Deletion of FoxOs in Osx1-Cre–expressing cells does not alter glucose metabolism. (A) Blood glucose of the 4-week-old male mice 7 days after being injected with vehicle or STZ for 5 consecutive days (n=8–15/group). (B) Body weight of the mice described in A, 40 days after the first injection. (C) Serum insulin levels in 3-month-old male mice at random feeding (n=8–10/group). Data presented as box plots with central box spanning 25^th to 75^th percentiles and the central line is mean. The whiskers represent the 10^th and 90^th percentiles, and values outside of this range are shown as dots.*p < 0.05 versus vehicle-treated mice of the same genotype; #p < 0.05 versus vehicle-treated control mice by two-way ANOVA. (D) Glucose tolerance test in 5 month old male mice (n=5–6/group). Data represent mean±SEM.

Fig. 2

FoxO deletion in osteoblast progenitors prevents the loss of cancellous but not cortical bone in femora of diabetic mice. Micro-CT of femurs from mice injected with vehicle or STZ (n=8–15/group). (A) Cancellous bone volume and microarchitecture at the metaphysis. BV/TV=bone volume per tissue volume; Tb=trabecular. (B) Cortical thickness and bone area, total and medullary areas at the diaphysis.*p < 0.05 versus vehicle-treated mice of the same genotype; #p < 0.05 versus vehicle-treated control mice by two-way ANOVA.

Fig. 3

The adverse effects of diabetes on cancellous bone are abrogated by FoxO deletion in osteoprogenitors. (A) Cancellous bone volume and microarchitecture of the lumbar vertebra (L₅) from mice injected with vehicle or STZ (n=8–15/group).
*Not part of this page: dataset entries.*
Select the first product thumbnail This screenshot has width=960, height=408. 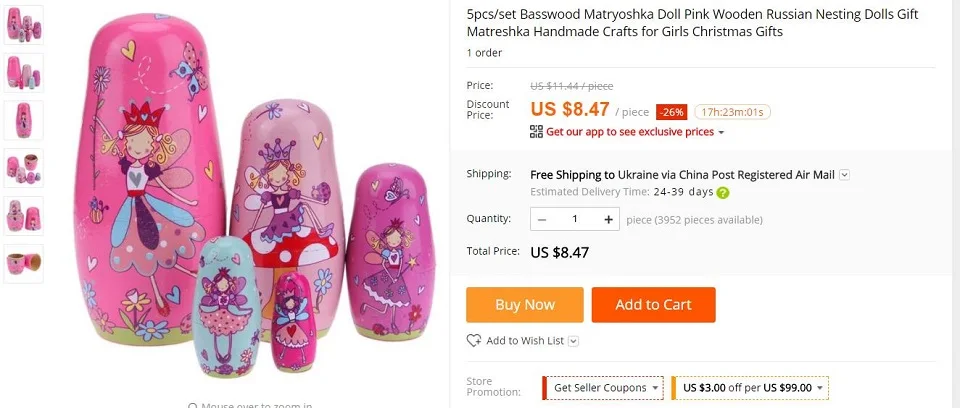tap(24, 24)
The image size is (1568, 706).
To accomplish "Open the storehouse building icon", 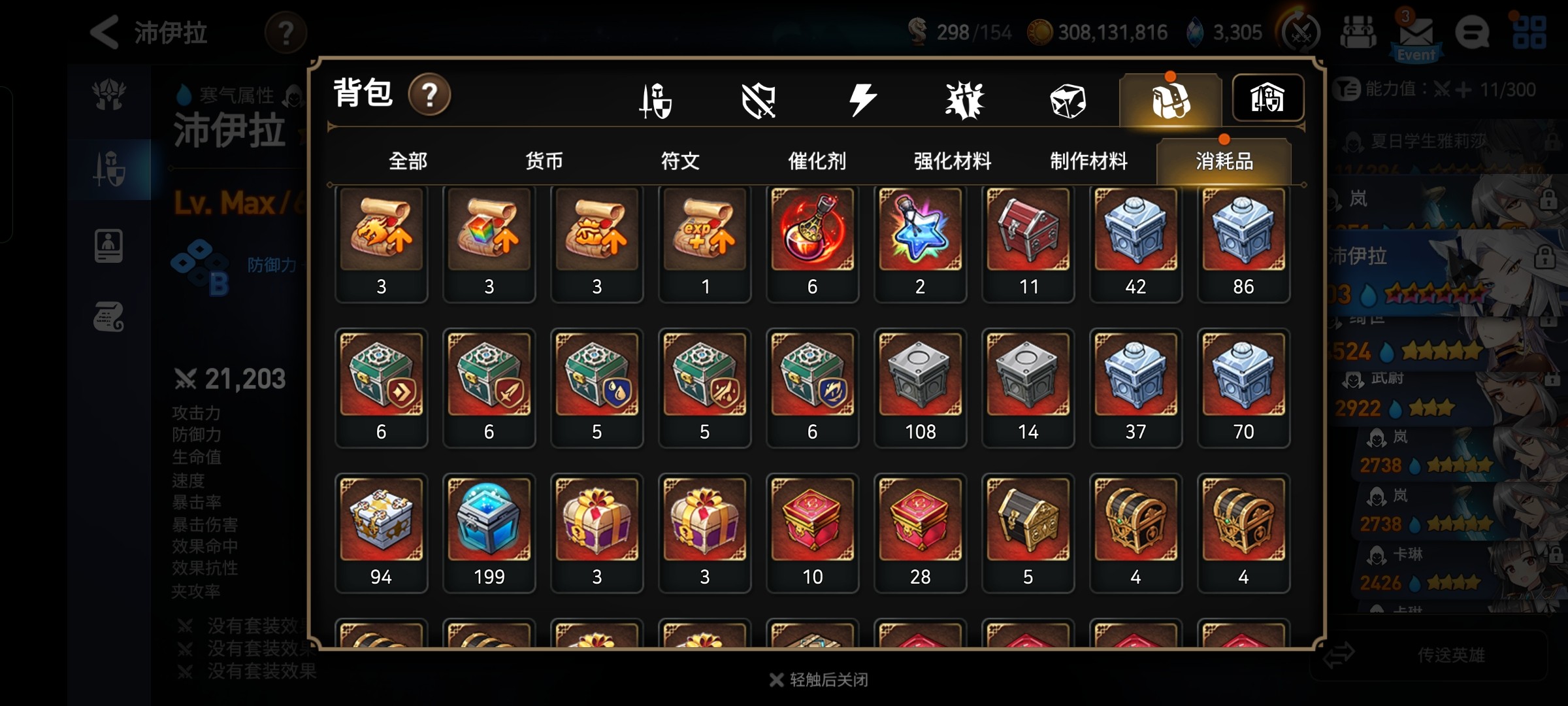I will (x=1267, y=98).
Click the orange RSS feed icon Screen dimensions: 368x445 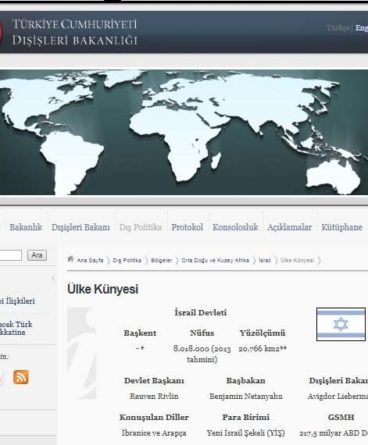pyautogui.click(x=21, y=377)
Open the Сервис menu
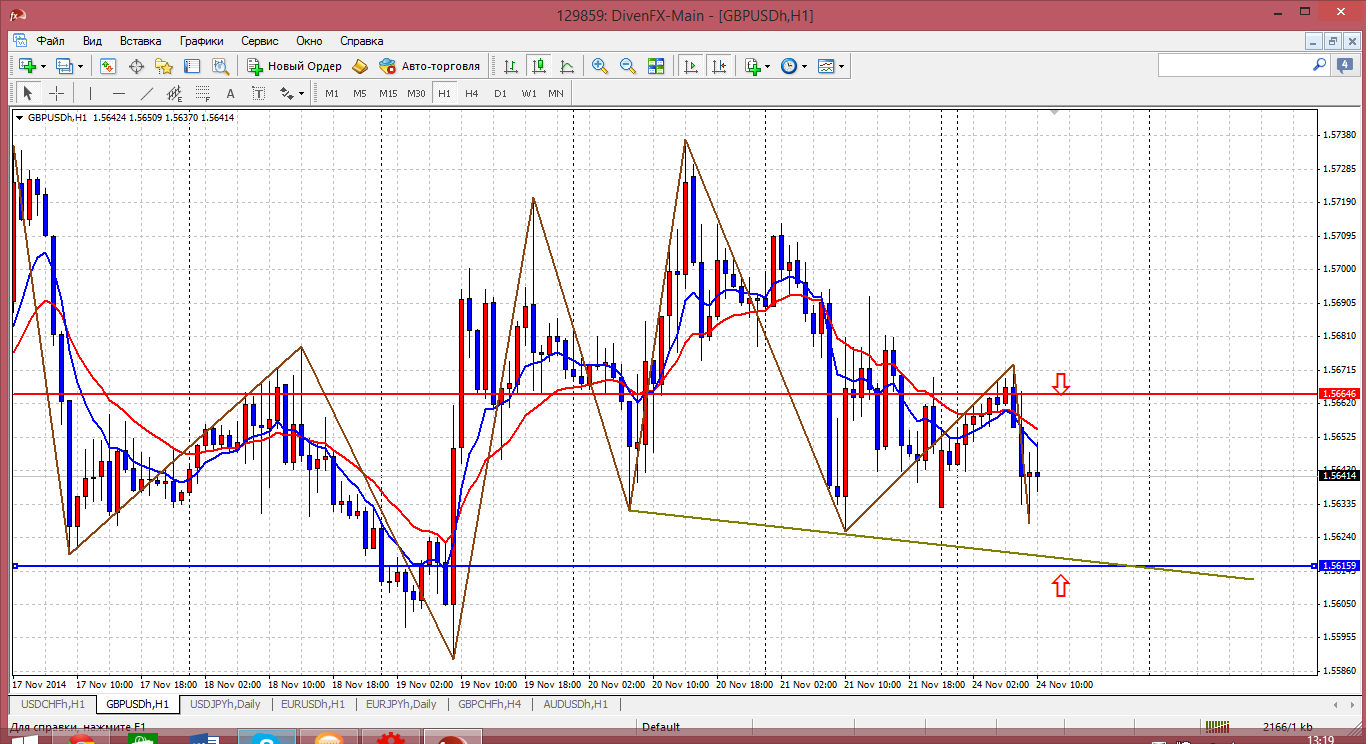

BV/TV=bone volume per tissue volume; Tb=trabecular. (B) Strength determined by compression (n=8–11/group). (C) Cortical thickness of the vertebral ventral wall.*p < 0.05 versus vehicle-treated mice of the same genotype; #p < 0.05 versus vehicle-treated control mice by two-way ANOVA.

Fig. 4

Type 1 diabetes decreases bone formation independent of FoxOs in osteoblast lineage. (A) Osteoblast (Ob) number and surface per mm cancellous bone in vertebral bone sections from mice injected with vehicle or STZ (n=6/group). (B) Representative photomicrographs (scale bar=20 μm) and (C) mineralizing perimeter (M.Pm/B.Pm), mineral apposition (MAR), and bone formation rate (BFR) determined by tetracycline labels in sections described in A. (D) Gene expression determined by qRT-PCR in femoral and tibia shafts (n=8–15/group).*p < 0.05 versus vehicle-treated mice of same genotype and #p < 0.05 versus control mice with same treatment by two-way ANOVA.

Fig. 5

Type 1 diabetes decreases OPG and promotes bone resorption. (A) Osteoclast (Oc) number and perimeter quantified in vertebral sections (L₁ to L₃) from mice injected with vehicle or STZ (n=6/group). (B) mRNA by qRT-PCR of femur and tibia shafts (n=8–15/group).*p < 0.05 versus vehicle-treated mice of the same genotype; #p < 0.05 versus vehicle-treated control mice by two-way ANOVA. (C) Protein levels as determined by ELISA from bone marrow plasma of mice described in B. (D) OB-6 cells (triplicates) cultured with the indicated compounds for 48 hours; (E) calvaria cell cultures (triplicates). (F) Bone marrow stromal cells (triplicates) cultured in medium containing 1% ascorbate were treated with vehicle or 60 mM glucose.*p < 0.05 versus vehicle-treated mice of the same genotype; #p < 0.05 versus vehicle-treated control mice by two-way ANOVA. ≠p < 0.05 versus vehicle by one-way ANOVA.